# Extended Reputation System



## Bob Hubbard (Oct 23, 2005)

3 major modifications:

In the USERCP
1: You can now see who you gave rep to.

2: You can see your Rep Power.


In posts, the members list, etc:

3: Now enjoy an extended display. This tweak extends the existing reputation display system from just the light/dark green pips to green and golden pips, and then golden stars as the pips limit is reached.

 The dark green pips are followed by light green pips, which are then followed by 'golden' pips. When the limit these can display is reached, the display is prefixed by a golden Star, and started again. If your reputation is zero then the neutral grey pip is displayed. Negative reputations are displayed in a similar manner using light and dark red pips and stars.
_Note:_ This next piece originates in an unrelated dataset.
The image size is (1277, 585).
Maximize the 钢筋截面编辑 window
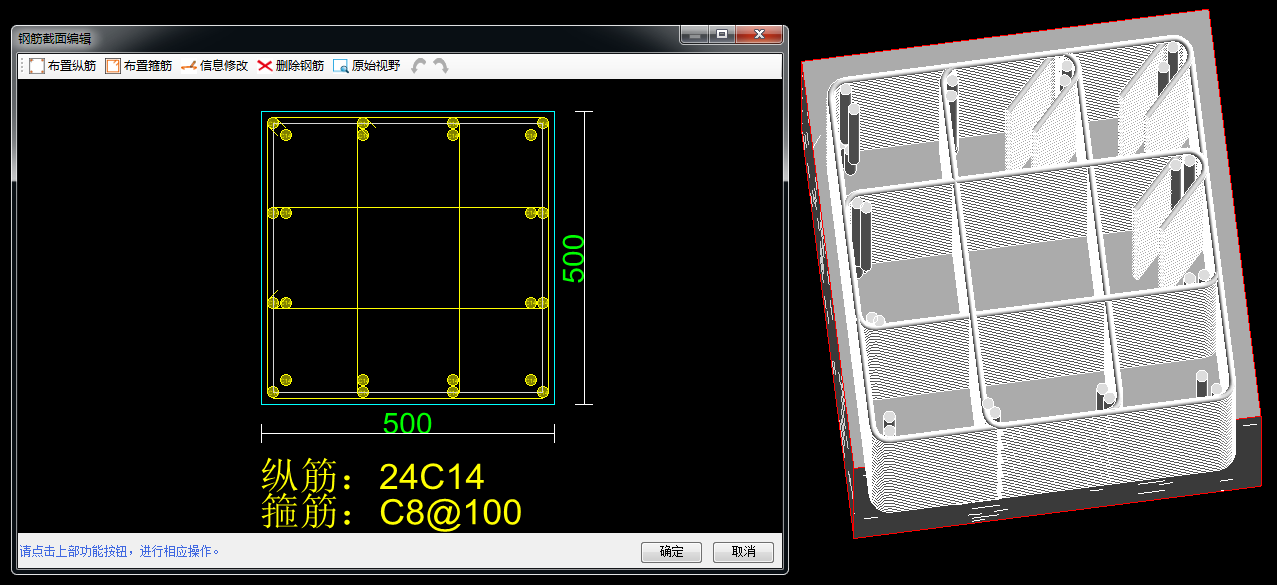click(722, 35)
 Each time you 'lap' the limit of the pips display, another star is added. The number of stars in unlimited. The number and value of the pips in each group of pips is defined by six settings in the vboptions > reputation options. The supplied default values will display 5 dark green, 5 light green and 10 golden pips before a star is displayed. The golden pips kick in at 2,000 points and it takes 10,000 points to get a star (so 20,000 for two etc ...). A line break can be inserted after the stars.


----------



## Ceicei (Oct 23, 2005)

So is there a value difference between dark green, light green, and golden, or just based only on how many and when received before color changes?   Basically, are dark green and light green the same? (if being 5 each?)  I'm sure you have a FAQ somewhere that explains this more.
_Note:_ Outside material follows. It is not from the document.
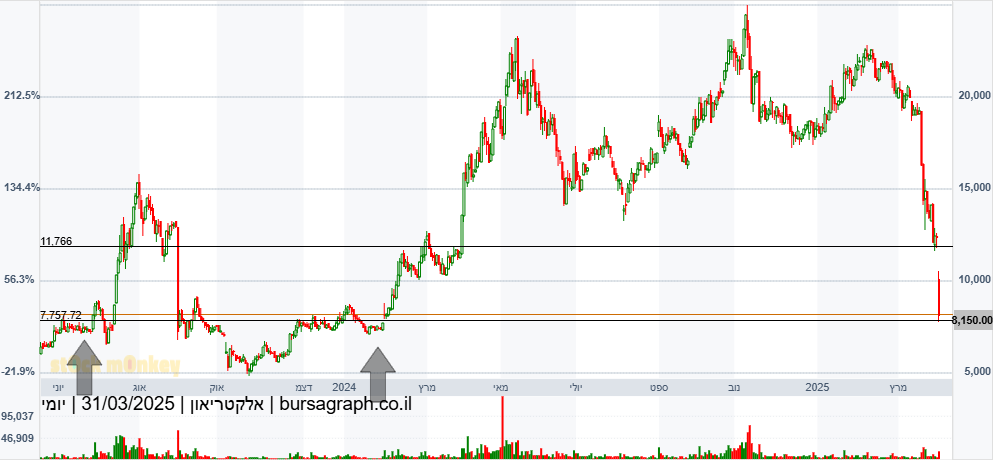Screen dimensions: 993x460
Task: Click the 20,000 price axis label
Action: point(973,96)
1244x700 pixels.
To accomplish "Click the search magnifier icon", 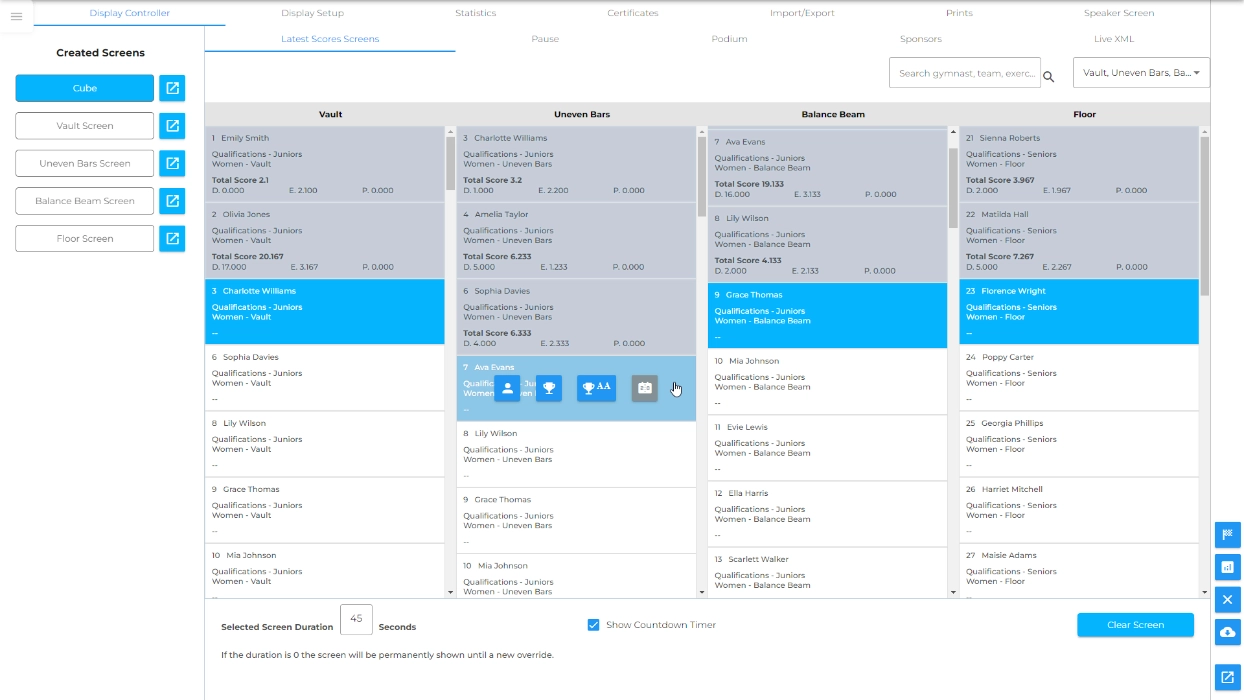I will (x=1049, y=77).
> The supplied default values will display 5 dark green, 5 light green and 10 golden pips before a star is displayed. The golden pips kick in at 2,000 points and it takes 10,000 points to get a star (so 20,000 for two etc ...). A line break can be inserted after the stars.



- Ceicei


----------



## Bob Hubbard (Oct 23, 2005)

Uhh....just what I posted. Heh....


----------



## Andrew Green (Oct 23, 2005)

So...

Basically this means Shesulsa has over 8000 rep points....  Damn... I thought I was doing nicely


----------



## arnisador (Oct 23, 2005)

I like being able to see what rep. I've given. Bette ryet would be to have a longer memory of what I've given/recvd.!


----------



## Rick Wade (Oct 23, 2005)

Nice Job Bob Keep up the great work.  You and your dedicated staff are the readons this is one of the most active and largest MA forums on the net.  Great job..
:supcool: 


Thanks

Rick English


----------



## Loki (Oct 23, 2005)

Great idea. I like the new layout very much. Kudos, Bob.


----------



## Loki (Oct 23, 2005)

I just noticed that either the new rep system or something else has caused the "art" bit of our profile displayed on each post to disappear entirely. I tried to reset it through my profile and it didn't work.


----------



## Bob Hubbard (Oct 23, 2005)

Loki said:
			
		

> I just noticed that either the new rep system or something else has caused the "art" bit of our profile displayed on each post to disappear entirely. I tried to reset it through my profile and it didn't work.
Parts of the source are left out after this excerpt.